Es indudable que todos nos hemos quedado fascinados viendo como una máquina hace casi cualquier trabajo a una velocidad sorprendente y que, incluso, muchas mejoran el oficio resultando hasta más hermoso. También observamos como ahora la gente está más aliviada por no tener que pensar, hasta parece que el pensamiento fue una enfermedad que, sin necesidad alguna de vacunas, se ha curado. ¡Pero no es así! Uno escucha cada día a docenas jóvenes —y no tan jóvenes— preguntarse para qué sirve leer si la IA lo resume en segundos y hasta te prepara un esquema. En esa coyuntura también responden que para qué molestarse en escribir cualquier cosa si el relato se genera solo. Es cosa cierta que ya nadie busca, nadie lee, nadie se interesa ni investiga, porque la comodidad supera la ficción y ya no es necesario aprender cuando la respuesta está a un solo clic.
Es una entelequia lo que hay frente a nosotros porque ya nadie sabe lo que es cierto o lo que no. La inteligencia artificial no esclaviza, por el contrario nos seduce cada día más, incluso nos invita a alcanzar el sumun de la pereza intelectual y lo hace con una sonrisa binaria que no vemos. La inteligencia artificial garantiza resultados con una fiel promesa de eficiencia y total certeza de acierto. No cabe duda de que este descubrimiento de la inteligencia artificial, ese gran invento, es el opio del siglo XXI, pero en lugar de dañar las neuronas como si fuese una enfermedad, lesiona al crédulo convirtiéndolo en un absoluto indigente.
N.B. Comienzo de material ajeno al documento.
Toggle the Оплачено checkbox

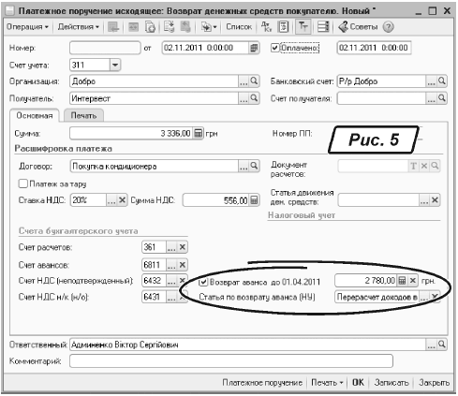pyautogui.click(x=274, y=48)
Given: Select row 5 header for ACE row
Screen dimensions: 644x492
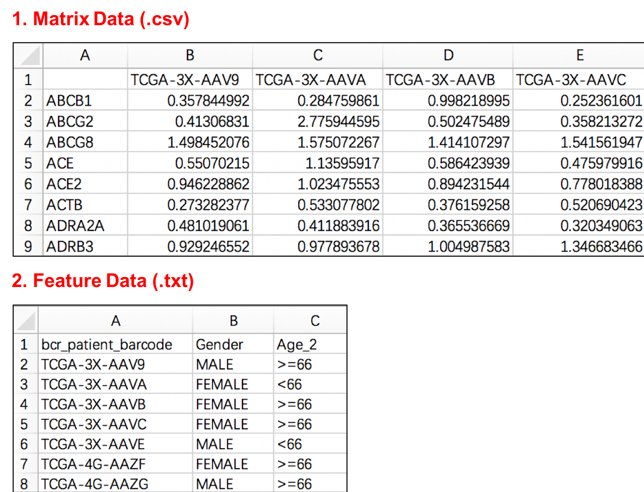Looking at the screenshot, I should click(x=28, y=163).
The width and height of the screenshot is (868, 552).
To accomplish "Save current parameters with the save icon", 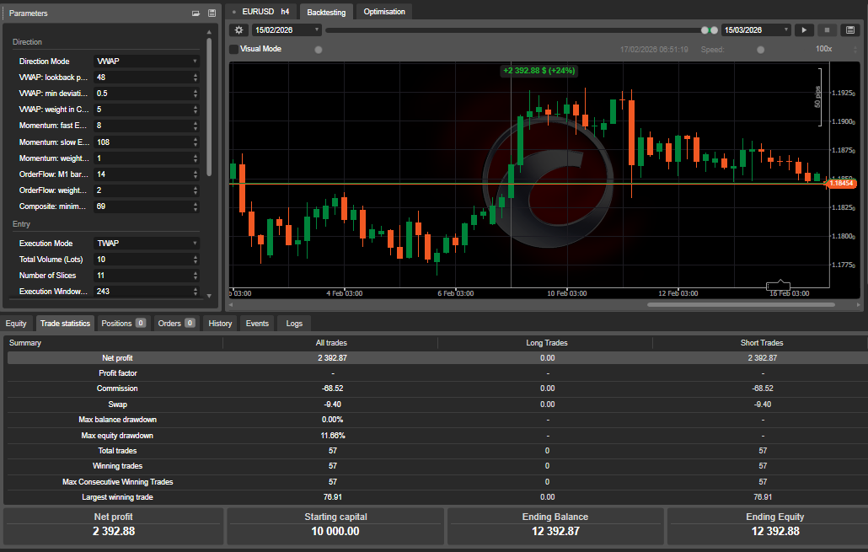I will click(212, 13).
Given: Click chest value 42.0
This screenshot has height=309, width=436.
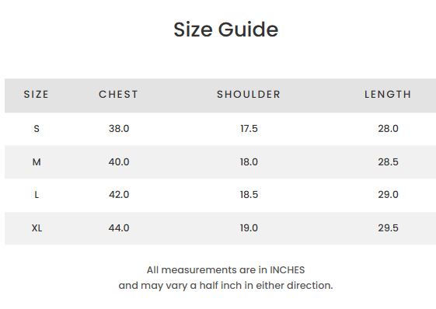Looking at the screenshot, I should (x=119, y=195).
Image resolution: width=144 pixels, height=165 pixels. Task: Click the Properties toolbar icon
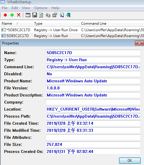tap(55, 15)
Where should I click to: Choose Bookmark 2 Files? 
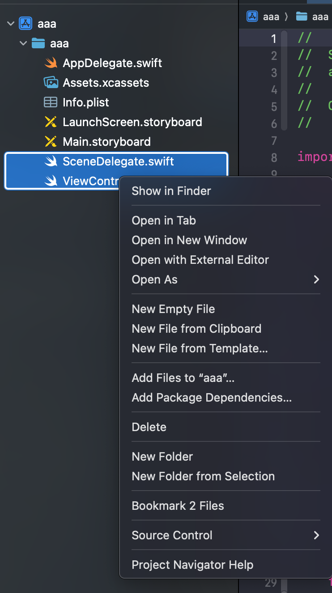click(178, 506)
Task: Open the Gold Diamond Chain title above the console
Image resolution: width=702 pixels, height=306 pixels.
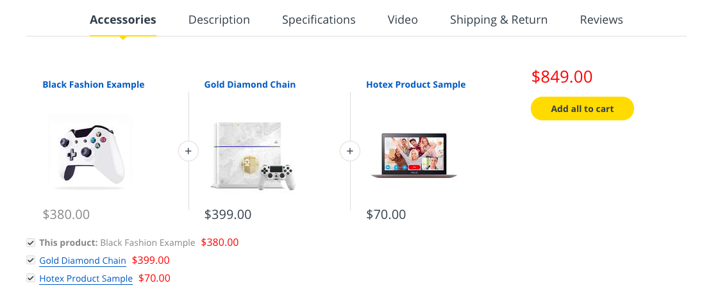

Y en esta cuadratura no faltan aquellos que, con aire de sabios de tertulia de viejo café, proclaman que la máquina nos liberará del trabajo ¡Qué alivio escuchar tan enternecedoras palabras! Pensemos pues que ya no tendremos que madrugar, ni tampoco equivocarnos, ni siquiera pensar, que seremos almas libres…, para no hacer absolutamente nada. Pero quizás sería bueno cuidarse en la lectura, porque ya advirtió Baltasar Gracián que lo bueno, si breve, dos veces bueno; y aun lo malo, si poco, no tan malo. El problema en todo este asunto es que la inteligencia artificial parece que ya no será breve, ni tampoco buena, ni siquiera poca. La inteligencia artificial es constante y los informáticos sentencian que perfecta y, lo que es peor, disponible las veinticuatro horas del día.
Es muy probable que la inteligencia artificial no nos quite el trabajo, pero la realidad nos muestra que nos está robando el alma a plazos. Así bien, lo peor de todo este entuerto es que lo hace con nuestra bendición porque aceptamos todas las “cookies” sin saber siquiera lo que son, llenando las redes con nuestros datos y ofreciendo toda nuestra información de manera gratuita. Sospecho que en el fondo lo que más tememos no es que una máquina piense por nosotros, sino que lo haga mejor, y eso querido lector, es sin duda la mayor humillación a que podemos enfrentarnos. Esto es algo que ni el más moderno de los algoritmos podrá suavizar, empero, la evolución humana sigue su curso aunque en nuestro caso hemos pasado de ser homo sapiens a homo complacientis, y para esta obra de ingeniería no hemos necesitado más que unos pocos años, una sonrisa y una contraseña.
Pero no desesperemos todavía, porque algunos queremos resistirnos a escribir sin ayuda y a pensar sin sugerencias, a usar la ironía y disfrutar con el sarcasmo, preferimos consultar el diccionario en papel y equivocarnos con un completo orgullo. Porque mientras exista una sola persona que prefiera la duda al dictado o el error al algoritmo, entonces quedará y vivirá la esperanza, aunque sea en versión beta.